Le tranchant est du côté de la concavité ; la section de la pointe C d’estoc est quadrangulaire. En B, est donnée, moitié d’exécution, la section du tranchant ; et en A, la douille évidée d’un côté pour laisser passer les pointes des clous, afin de les rabattre.

Cette guisarme des xiv- siècle et xve siècle est une arme de piéton, et en effet les cavaliers ne pouvaient faire usage de ce fer à long manche, qui servait surtout à couper les jarrets des chevaux, à passer entre les plates des armures, à faucher et piquer dans les escadrons.

La pertuisane ressemblerait plutôt à la guisarme primitive faite en manière d’épieu (voy. Pertuisane).

On se servait, même au xiiie siècle, de la guisarme comme du couteau de brèche, c’est-à-dire pour monter à l’assaut :


« Mil furent et .V., chascuns tot ferarmés
« Et tenoient guisarmes et grans max enhanstés,
« Haches et grans plomées et marteaus acherés,
« Dars molus et tranchans et flaiax acoplés[2]. »


Le roi des ribauds, qui, au siège de Jérusalem, commande dix mille hommes, mène ses gens à l’assaut :


« Es vos le roi Taphur parmi .1. sablonal,
« A .X. mile ribax ; chascuns tint hoe ou pal,
« Ou gisarme, ou picois, d’achier poiteviual ;
« Portent max et flaiaus, taudeffles et maint gal[3]. »


On donnait le nom de gise à l’aiguillon qui servait à piquer les bœufs.

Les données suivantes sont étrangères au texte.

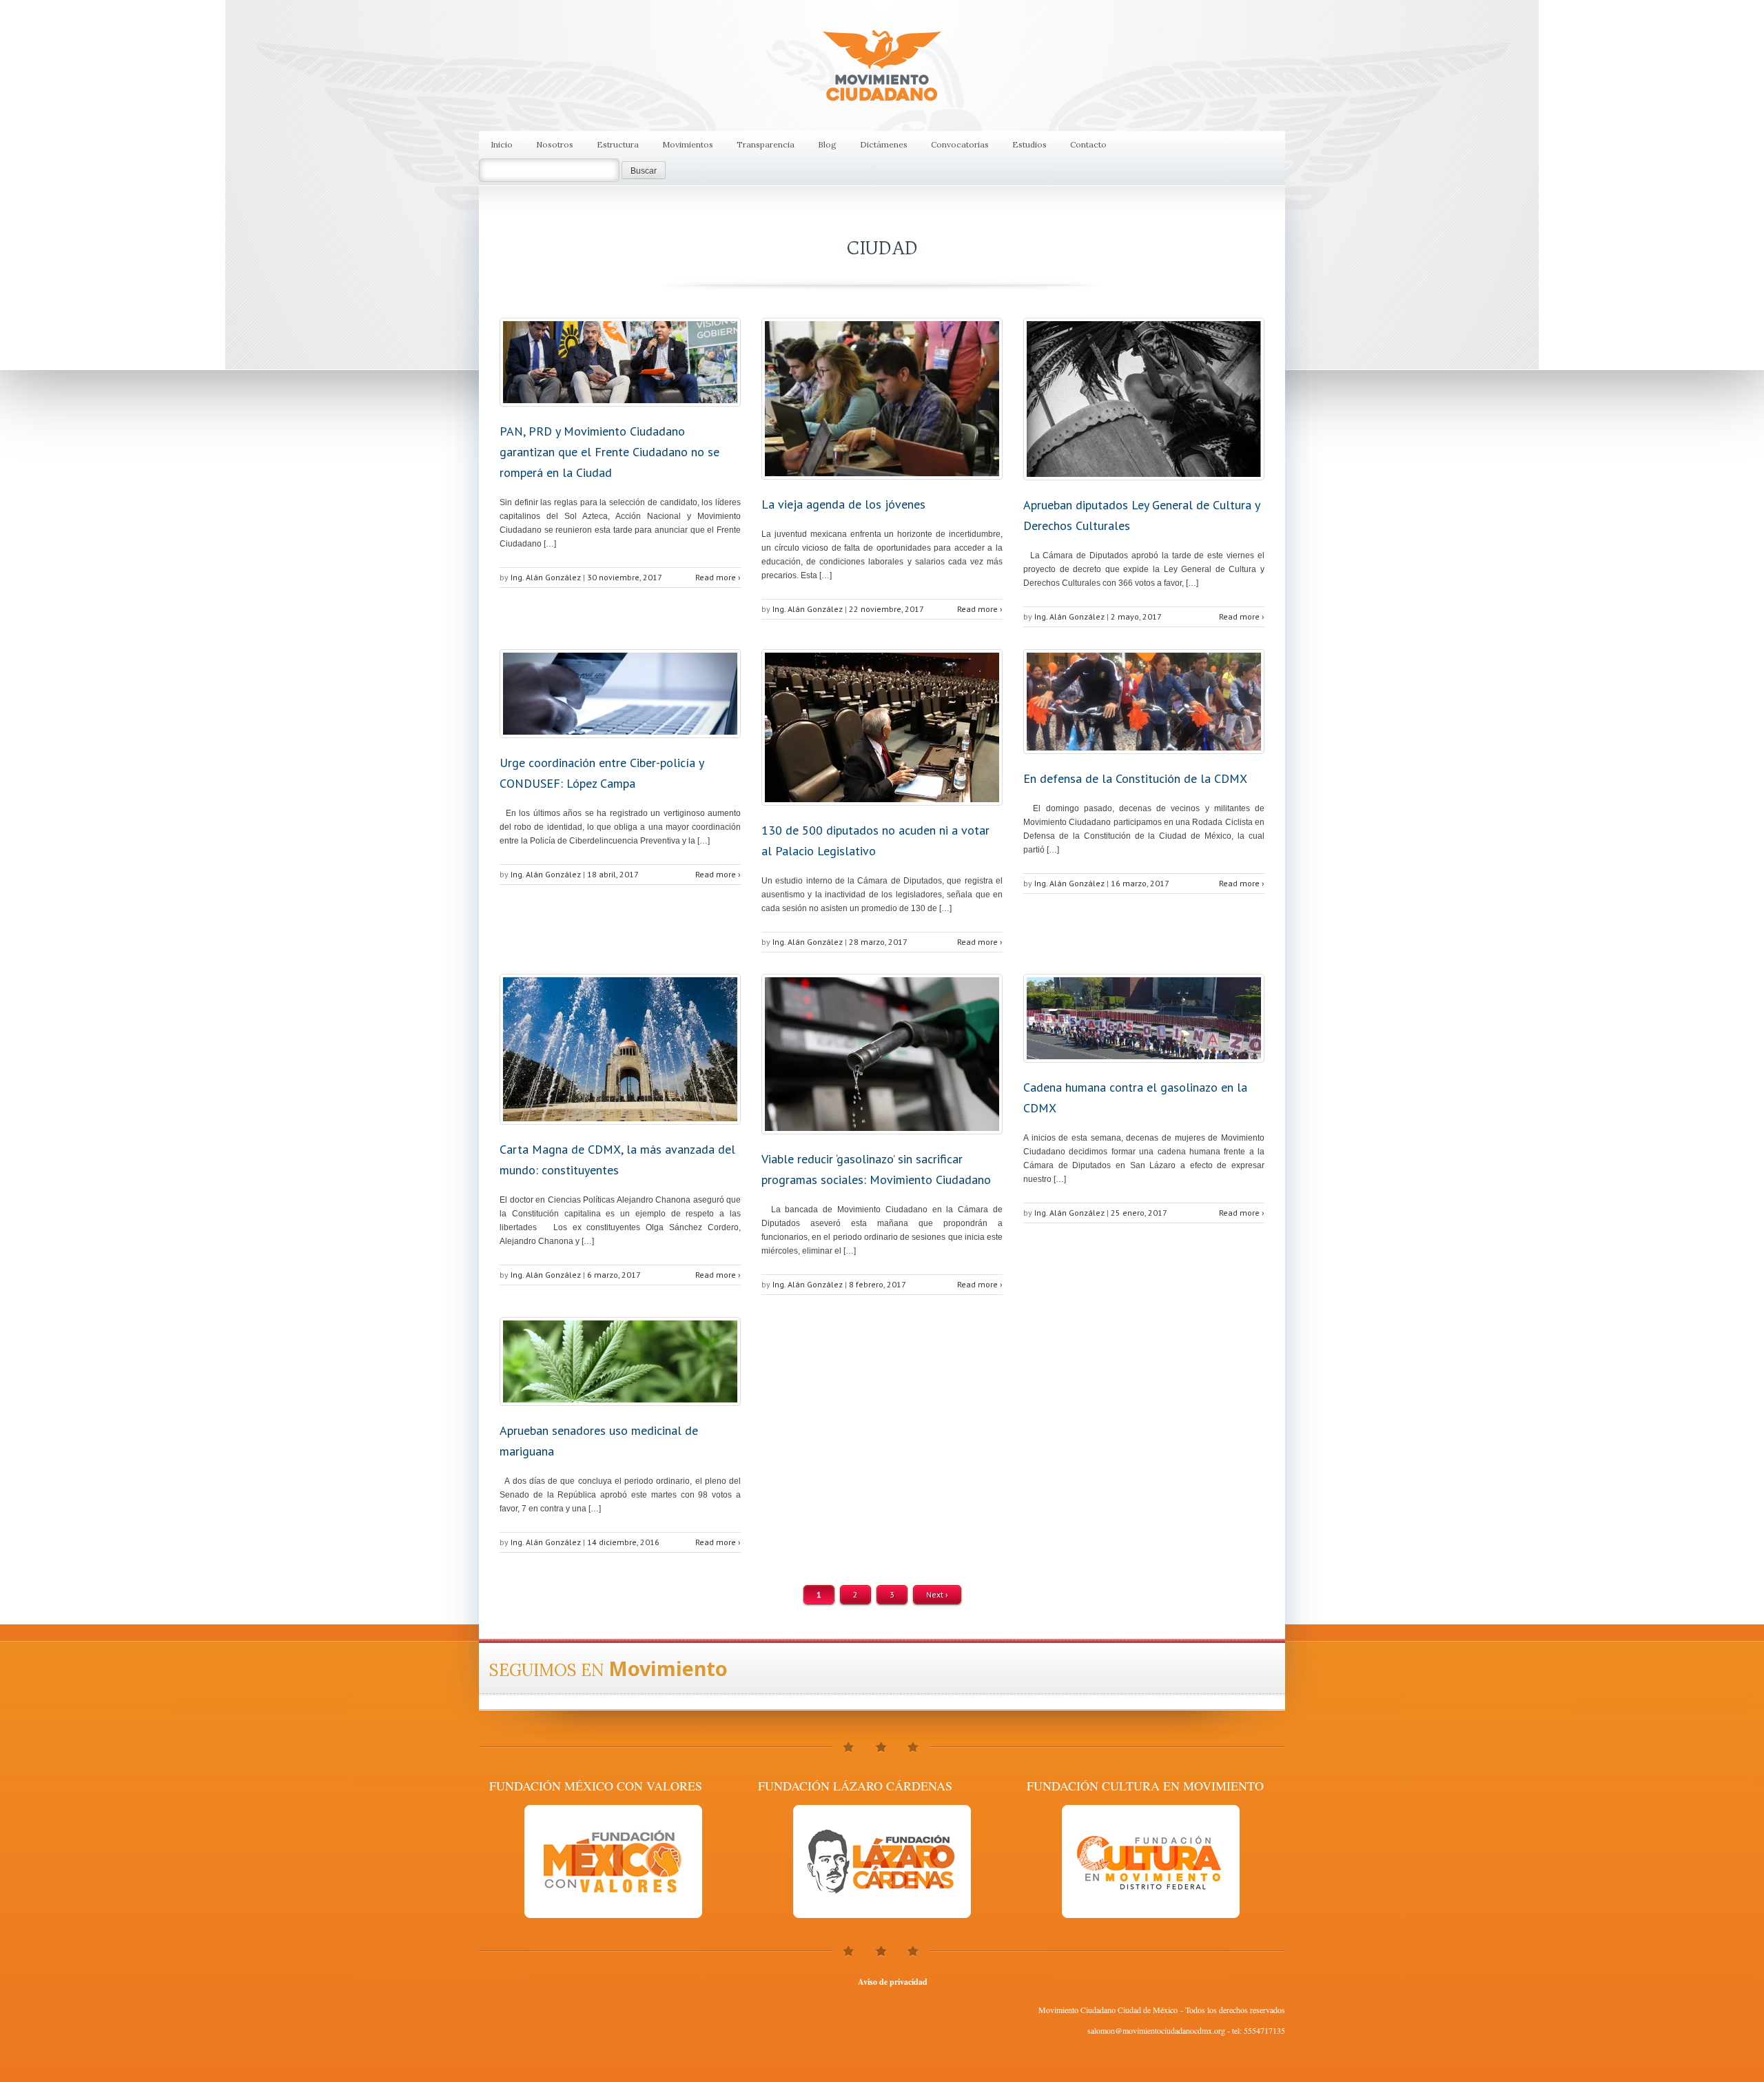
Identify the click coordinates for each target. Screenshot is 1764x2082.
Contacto (1088, 144)
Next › (937, 1594)
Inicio (502, 144)
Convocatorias (960, 144)
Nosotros (554, 144)
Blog (827, 144)
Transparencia (765, 144)
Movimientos (687, 144)
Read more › (718, 577)
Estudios (1029, 144)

Dans un mémoire adressé par le bailli de Mantes au roi Charles vii[4], on lit ce passage : « Il lui semble que ceulx qui porteroient voulges les devroient avoir moiennement longs, et qu’ils eussent un peu de ventre (les vouges), et aussi qu’ils fussent tranchans, et bon estoc, et que les dits guisarmiers aient salades à visières, gantelets et grans dagues sans espéez. » Ainsi pouvait-on

  1. Collect. de M. W. H. Riggs.
  2. La Conquête de Jérusalem, chant III, vers 2093 et suiv., publ. par M. Hippeau (xiiie siècle).
  3. Ibid., chant II, vers 1736 et suiv.
  4. Vov. du Cange, Gloss., Gisauma.